[SOLVED] Pip does not cache packages when using `--index-url`?

I have a pip.conf that includes a custom --index-url with an internal company artifactory:

[global]
index-url = https://user:pass@subdomain.jfrog.io/artifactory/api/pypi/python/simple

and I observe that pip doesn’t cache packages, and always downloads them every single time:

❯ pip cache list                                                                                     (kedro38-dev) 
No locally built wheels cached.
  ~ ···································································································· 14:33:1
❯ pip uninstall pyerfa -y && pip install pyerfa                                                      (kedro38-dev) 
Found existing installation: pyerfa 2.0.0.3
Uninstalling pyerfa-2.0.0.3:
  Successfully uninstalled pyerfa-2.0.0.3
Looking in indexes: https://juser:pass@subdomain.jfrog.io/artifactory/api/pypi/python/simple
Collecting pyerfa
  Downloading https://subdomain.jfrog.io/artifactory/api/pypi/python/packages/packages/62/58/accc45eea0a16180b0b91055ac2abf49af32407c5e2e24b9b746e1058a49/pyerfa-2.0.0.3-cp38-cp38-macosx_11_0_arm64.whl (333 kB)
     ━━━━━━━━━━━━━━━━━━━━━━━━━━━━━━━━━━━━━━━━ 333.2/333.2 kB 947.4 kB/s eta 0:00:00
Requirement already satisfied: numpy>=1.17 in ./.micromamba/envs/kedro38-dev/lib/python3.8/site-packages (from pyerfa) (1.22.4)
Installing collected packages: pyerfa
Successfully installed pyerfa-2.0.0.3
  ~ ·······························································································  4s 14:33:2
❯ pip cache list                                                                                     (kedro38-dev) 
No locally built wheels cached.

On the other hand, if I comment that setting out, pip caching behaves as normal (although somehow pip cache list doesn’t reflect that??)
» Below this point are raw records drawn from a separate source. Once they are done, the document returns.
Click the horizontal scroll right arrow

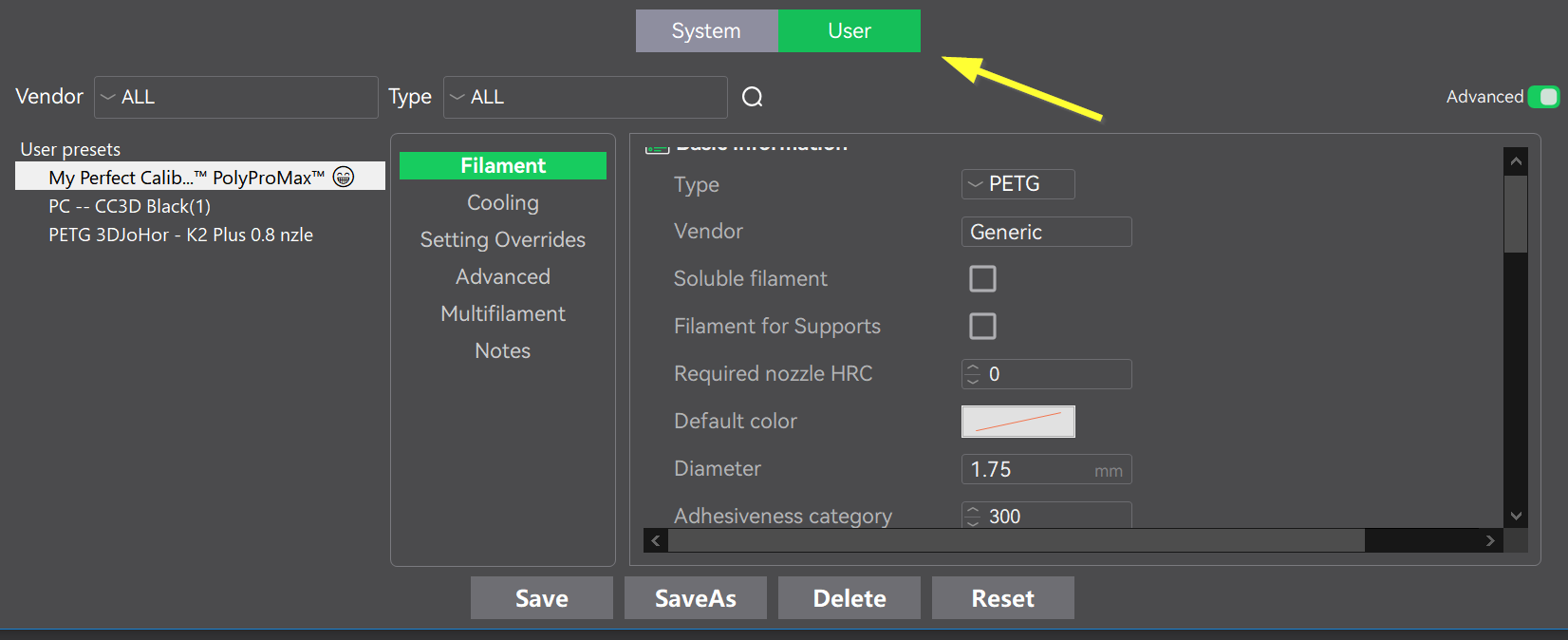(1490, 540)
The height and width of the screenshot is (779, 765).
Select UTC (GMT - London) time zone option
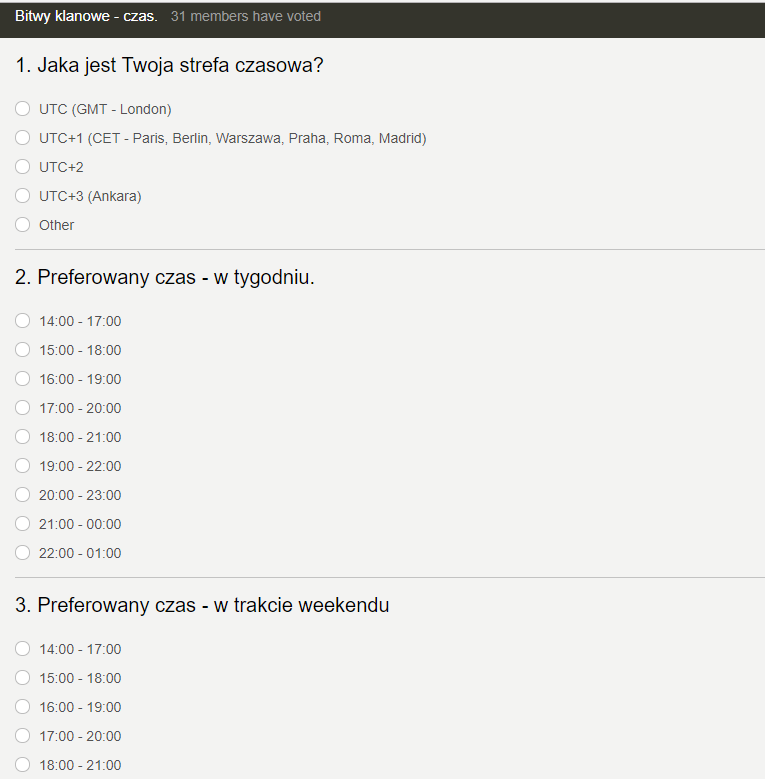23,109
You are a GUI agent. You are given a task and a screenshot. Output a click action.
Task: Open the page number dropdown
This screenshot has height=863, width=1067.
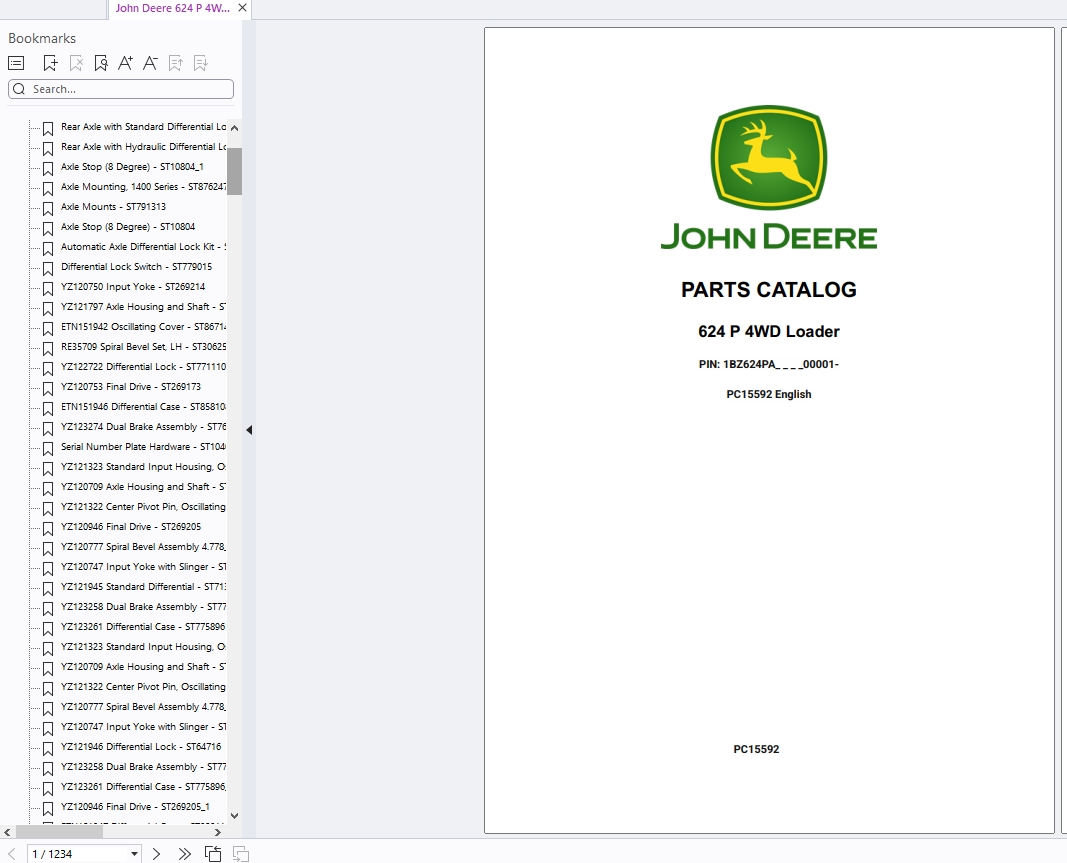tap(134, 854)
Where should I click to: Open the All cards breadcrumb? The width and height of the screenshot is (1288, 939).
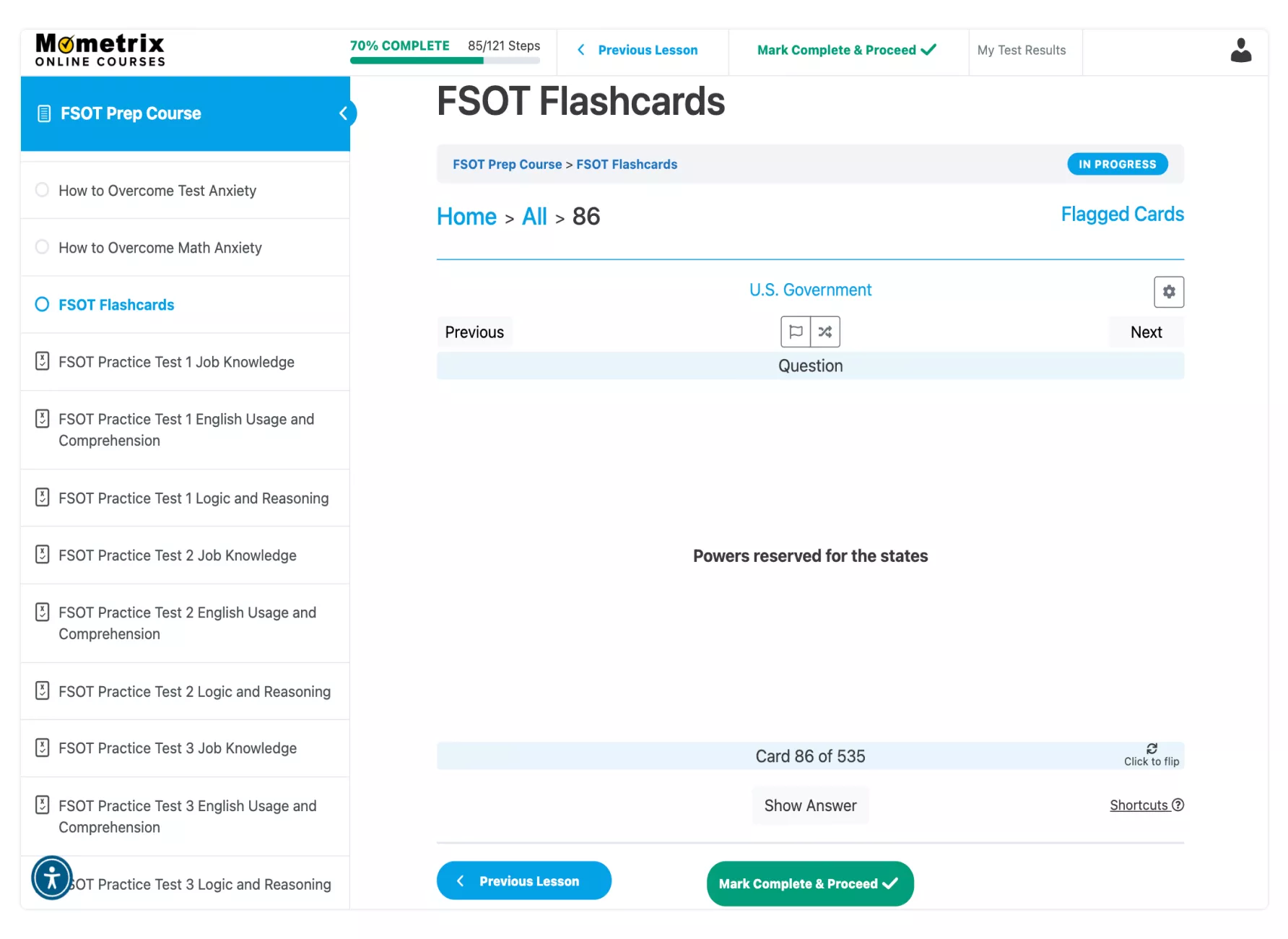pyautogui.click(x=534, y=217)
  ~ ·······························································································  4s 14:33:2
❯ pip cache list                                                                                     (kedro38-dev) 
No locally built wheels cached.
  ~ ···································································································· 14:33:2
❯ vim ~/.config/pip/pip.conf                                                                         (kedro38-dev) 
  ~ ···································································································· 14:34:0
❯ pip uninstall pyerfa -y && pip install pyerfa                                                      (kedro38-dev) 
Found existing installation: pyerfa 2.0.0.3
Uninstalling pyerfa-2.0.0.3:
  Successfully uninstalled pyerfa-2.0.0.3
Collecting pyerfa
  Downloading pyerfa-2.0.0.3-cp38-cp38-macosx_11_0_arm64.whl (333 kB)
     ━━━━━━━━━━━━━━━━━━━━━━━━━━━━━━━━━━━━━━━━ 333.2/333.2 kB 2.8 MB/s eta 0:00:00
Requirement already satisfied: numpy>=1.17 in ./.micromamba/envs/kedro38-dev/lib/python3.8/site-packages (from pyerfa) (1.22.4)
Installing collected packages: pyerfa
Successfully installed pyerfa-2.0.0.3
  ~ ·······························································································  3s 14:34:1
❯ pip cache list                                                                                     (kedro38-dev) 
No locally built wheels cached.
  ~ ···································································································· 14:34:1
❯ pip uninstall pyerfa -y && pip install pyerfa                                                      (kedro38-dev) 
Found existing installation: pyerfa 2.0.0.3
Uninstalling pyerfa-2.0.0.3:
  Successfully uninstalled pyerfa-2.0.0.3
Collecting pyerfa
  Using cached pyerfa-2.0.0.3-cp38-cp38-macosx_11_0_arm64.whl (333 kB)
Requirement already satisfied: numpy>=1.17 in ./.micromamba/envs/kedro38-dev/lib/python3.8/site-packages (from pyerfa) (1.22.4)
Installing collected packages: pyerfa
Successfully installed pyerfa-2.0.0.3

(notice how the second time it’s “Using cached”, which is what I want :+1: although pip cache list says there’s nothing in the cache)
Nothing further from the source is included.